It was early Monday. Professional celebrity watchers such as myself were just clearing the sleep crust from their eyes and firing up our computers for a long day of exciting Lindsay Lohan speculation. Or maybe Robert Pattinson was out over the weekend and someone found out what kind of dressing he had on that salad.
Suddenly, the rarely seen red bar appeared at the top of MSN.com. Battle stations! Something was happening. Something big.
Holy Kardashian, it's the Princess! Put all sectors on alert. Find Obi-Wan. Escape may not be his plan.
Oh, sorry -- wrong princess.
No, it's Princess Kate, the Duchess of ... something. She's Prince William's wife and the daughter of her father, whose last name is Middleton. She's in the hospital, reportedly with morning sickness. The Internet is burning up. That's right, she just cut her hair. That's right, she has been wearing puffier outfits. That's right, she only drank water during that toast to the ambassador of "Madagascar 3: Europe's Most Wanted." Now Buckingham Palace has spoken:
The Princess is PREGNANT!
Call to arms
It was like being in the ready room when getting the call to scramble fighters.

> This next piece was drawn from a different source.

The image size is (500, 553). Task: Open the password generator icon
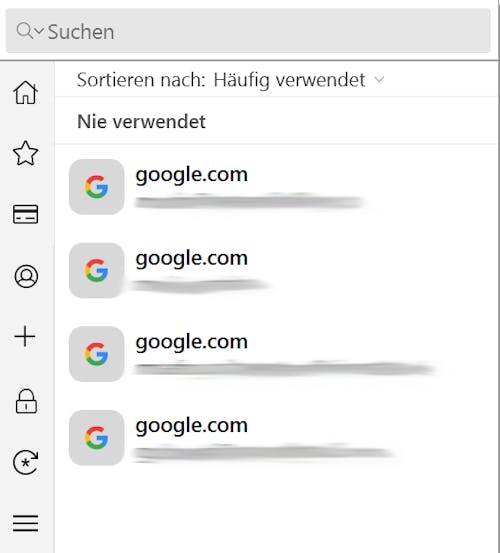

Celeb watchers were running every which way, trying to gather details and share it on all known conduits of information. Kate Middleton is carrying the heir to the British throne. The royal line will continue through another generation. The world might now be spared the specter a naked King Harry and his naughty Vegas minions. Tea and crumpets all around! Long live the royal fetus!
Uh, wait. I'm not British. Why do I care about this again?
Right -- my job is all about posting celebrity news with plentiful sarcasm to remind us all that it's a world that's kind of silly. And the royals occasionally fall into that category, especially to us Americans, who think that royals play baseball in Kansas City.
That, of course, is by design. As you may or may not remember, we fought Britain for our independence way back when -- before the Revolution was a Prince band. Then we fought them again in the War of 1812, which didn't change names even when it spilled over into 1813. We won that one, too -- nobody but rioting Americans can attack Detroit and get away with it.
So what's the big deal about the British royals? Why do we Americans -- who kicked out their cucumber-sandwich-loving backsides centuries ago -- still care so much about people who don't seem to have last names? Why did my mother, my wife and my aunts all buy little plastic crowns and stay up until 4 a.m. to watch William and Kate get married last year, when the alternative (sleep) seemed so much more attractive?
Roots in common
There are probably a few reasons. We speak the same language. We were their colony. Many of us are directly descended from the Brits. My English great-grandmother, Nora Swift, came over on the boat (when my 10-year-old found out she was descended from a Swift, she ran around telling everyone Taylor Swift was her cousin).
Britain is the United States' closest ally. In other words, when our president gets nutty ideas, the Brits are right there with us.
Then there's the idea of the royal line. Like it or not, these people are descended from those who conquered much of the world, though I have great difficulty trying to picture Prince Charles having anything to do with King Arthur. But to anyone fascinated by history, these people are noteworthy -- even if they don't have real jobs.
So congratulations to the British and the continuance of their royal line. Even if it's mostly just a figurehead position now, a new king may soon be born. And as Washington, Adams and Jefferson would say, better them than us.